• [PROMPT]
Return the lines below exactly, please, from the one containing "Instruction: Click the" through the last one, both included, and leave out any pictures.

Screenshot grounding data
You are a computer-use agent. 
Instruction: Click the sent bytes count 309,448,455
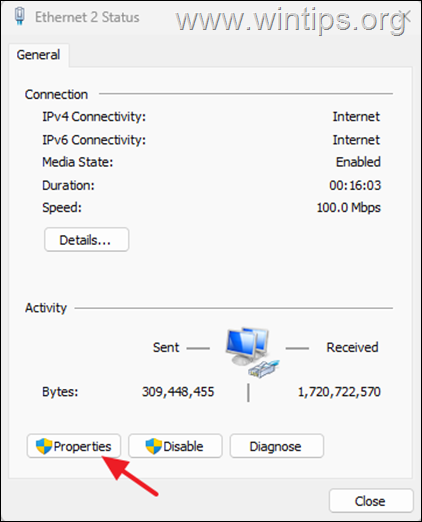click(178, 392)
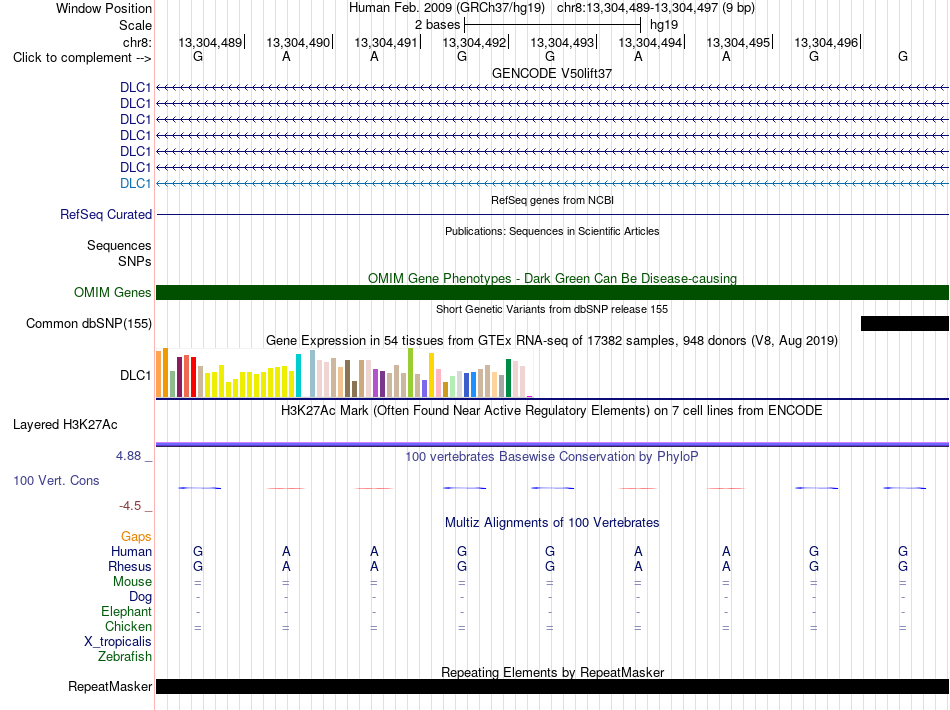This screenshot has width=950, height=710.
Task: Click the Rhesus species label
Action: click(x=130, y=566)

• [RESPONSE]
Instruction: Click the sent bytes count 309,448,455
click(178, 392)
This screenshot has width=950, height=710.
Task: Click the Rhesus species label
Action: click(x=130, y=566)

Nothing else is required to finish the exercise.